ACTIVITY:
Your task is to filter the entries and copy every line containing the string "computer".

EXERCISE MATERIALS:
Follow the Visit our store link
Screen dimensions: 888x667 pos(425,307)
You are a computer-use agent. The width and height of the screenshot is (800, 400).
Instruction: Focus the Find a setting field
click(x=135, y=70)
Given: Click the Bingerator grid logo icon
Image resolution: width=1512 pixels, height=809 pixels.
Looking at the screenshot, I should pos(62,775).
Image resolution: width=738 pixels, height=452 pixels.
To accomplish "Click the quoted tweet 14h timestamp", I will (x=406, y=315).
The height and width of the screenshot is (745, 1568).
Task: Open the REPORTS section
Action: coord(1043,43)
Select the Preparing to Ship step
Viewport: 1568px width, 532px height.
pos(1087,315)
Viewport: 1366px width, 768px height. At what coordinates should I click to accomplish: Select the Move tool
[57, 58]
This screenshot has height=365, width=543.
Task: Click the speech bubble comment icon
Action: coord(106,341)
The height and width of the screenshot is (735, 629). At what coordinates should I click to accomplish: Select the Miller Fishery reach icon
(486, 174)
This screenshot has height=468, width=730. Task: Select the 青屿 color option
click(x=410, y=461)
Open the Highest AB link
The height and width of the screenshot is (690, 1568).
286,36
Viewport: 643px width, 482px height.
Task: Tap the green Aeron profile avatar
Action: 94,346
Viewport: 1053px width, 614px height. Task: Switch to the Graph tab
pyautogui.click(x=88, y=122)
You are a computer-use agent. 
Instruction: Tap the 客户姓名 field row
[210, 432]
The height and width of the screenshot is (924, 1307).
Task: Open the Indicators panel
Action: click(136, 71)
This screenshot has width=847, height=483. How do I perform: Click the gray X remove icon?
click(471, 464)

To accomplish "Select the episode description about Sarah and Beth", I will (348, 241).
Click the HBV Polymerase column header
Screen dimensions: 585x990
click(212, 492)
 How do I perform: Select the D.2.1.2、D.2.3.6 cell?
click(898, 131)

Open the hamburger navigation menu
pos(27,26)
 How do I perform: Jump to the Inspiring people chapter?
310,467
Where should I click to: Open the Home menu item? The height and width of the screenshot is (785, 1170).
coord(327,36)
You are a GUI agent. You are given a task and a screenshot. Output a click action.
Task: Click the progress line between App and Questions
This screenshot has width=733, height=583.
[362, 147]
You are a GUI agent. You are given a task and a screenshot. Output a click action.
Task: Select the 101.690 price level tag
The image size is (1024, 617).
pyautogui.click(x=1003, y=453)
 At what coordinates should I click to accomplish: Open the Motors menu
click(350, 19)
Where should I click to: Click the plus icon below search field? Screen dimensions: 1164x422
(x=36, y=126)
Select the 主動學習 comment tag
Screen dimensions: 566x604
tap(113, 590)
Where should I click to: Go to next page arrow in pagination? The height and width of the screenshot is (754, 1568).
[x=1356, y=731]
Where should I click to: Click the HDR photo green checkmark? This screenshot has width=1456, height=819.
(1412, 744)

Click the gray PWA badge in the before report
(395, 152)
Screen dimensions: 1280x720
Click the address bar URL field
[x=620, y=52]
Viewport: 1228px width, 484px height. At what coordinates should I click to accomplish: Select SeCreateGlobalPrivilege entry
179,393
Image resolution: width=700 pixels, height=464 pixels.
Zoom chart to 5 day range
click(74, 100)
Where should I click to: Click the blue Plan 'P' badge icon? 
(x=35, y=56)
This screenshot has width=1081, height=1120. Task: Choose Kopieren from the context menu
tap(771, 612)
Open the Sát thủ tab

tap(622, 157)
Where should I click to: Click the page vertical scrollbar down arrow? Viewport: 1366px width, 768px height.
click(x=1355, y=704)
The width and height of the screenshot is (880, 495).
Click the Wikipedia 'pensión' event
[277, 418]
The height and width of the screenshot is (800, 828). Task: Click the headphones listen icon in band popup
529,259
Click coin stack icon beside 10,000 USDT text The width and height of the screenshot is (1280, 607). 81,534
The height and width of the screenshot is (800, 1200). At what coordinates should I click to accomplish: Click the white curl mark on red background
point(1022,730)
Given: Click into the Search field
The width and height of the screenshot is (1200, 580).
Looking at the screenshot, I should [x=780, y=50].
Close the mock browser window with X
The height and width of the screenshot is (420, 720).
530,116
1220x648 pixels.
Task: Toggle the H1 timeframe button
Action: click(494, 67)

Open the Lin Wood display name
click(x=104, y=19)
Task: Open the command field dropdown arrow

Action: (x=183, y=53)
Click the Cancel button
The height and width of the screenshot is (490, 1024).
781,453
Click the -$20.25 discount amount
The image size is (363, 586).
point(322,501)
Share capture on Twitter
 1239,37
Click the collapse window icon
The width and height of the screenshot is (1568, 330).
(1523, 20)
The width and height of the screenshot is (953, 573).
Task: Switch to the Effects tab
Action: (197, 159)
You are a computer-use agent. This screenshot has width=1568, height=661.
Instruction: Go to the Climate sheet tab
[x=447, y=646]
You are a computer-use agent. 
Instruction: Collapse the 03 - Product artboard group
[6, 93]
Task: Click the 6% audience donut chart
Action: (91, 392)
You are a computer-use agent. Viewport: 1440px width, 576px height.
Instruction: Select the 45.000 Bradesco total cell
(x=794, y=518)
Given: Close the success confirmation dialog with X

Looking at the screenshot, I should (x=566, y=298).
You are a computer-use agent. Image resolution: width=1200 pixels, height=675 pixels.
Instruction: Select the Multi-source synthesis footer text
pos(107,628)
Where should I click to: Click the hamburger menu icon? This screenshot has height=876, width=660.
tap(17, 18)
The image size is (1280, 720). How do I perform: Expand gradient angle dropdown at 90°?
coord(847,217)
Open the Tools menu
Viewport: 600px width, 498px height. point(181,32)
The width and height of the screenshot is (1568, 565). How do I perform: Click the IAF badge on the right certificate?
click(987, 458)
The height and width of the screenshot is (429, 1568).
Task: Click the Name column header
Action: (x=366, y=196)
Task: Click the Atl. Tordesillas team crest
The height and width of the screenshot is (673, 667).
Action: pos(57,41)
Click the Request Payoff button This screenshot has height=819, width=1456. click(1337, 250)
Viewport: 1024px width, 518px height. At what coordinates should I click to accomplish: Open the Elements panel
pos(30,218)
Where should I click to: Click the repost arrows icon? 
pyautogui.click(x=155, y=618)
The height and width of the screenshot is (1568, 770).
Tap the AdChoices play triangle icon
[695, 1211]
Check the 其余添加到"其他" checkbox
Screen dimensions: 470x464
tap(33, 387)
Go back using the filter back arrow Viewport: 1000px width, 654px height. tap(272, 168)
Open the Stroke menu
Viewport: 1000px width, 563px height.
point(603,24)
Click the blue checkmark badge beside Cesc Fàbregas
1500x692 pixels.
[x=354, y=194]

RESULT:
You are a computer-use agent. The width and height of the screenshot is (800, 400).
You are a computer-use agent. 
You are a computer-use agent. This screenshot has width=1568, height=661.
You are a computer-use agent. 
You are a computer-use agent. Viewport: 1440px width, 576px height.
You are a computer-use agent. Image resolution: width=1200 pixels, height=675 pixels.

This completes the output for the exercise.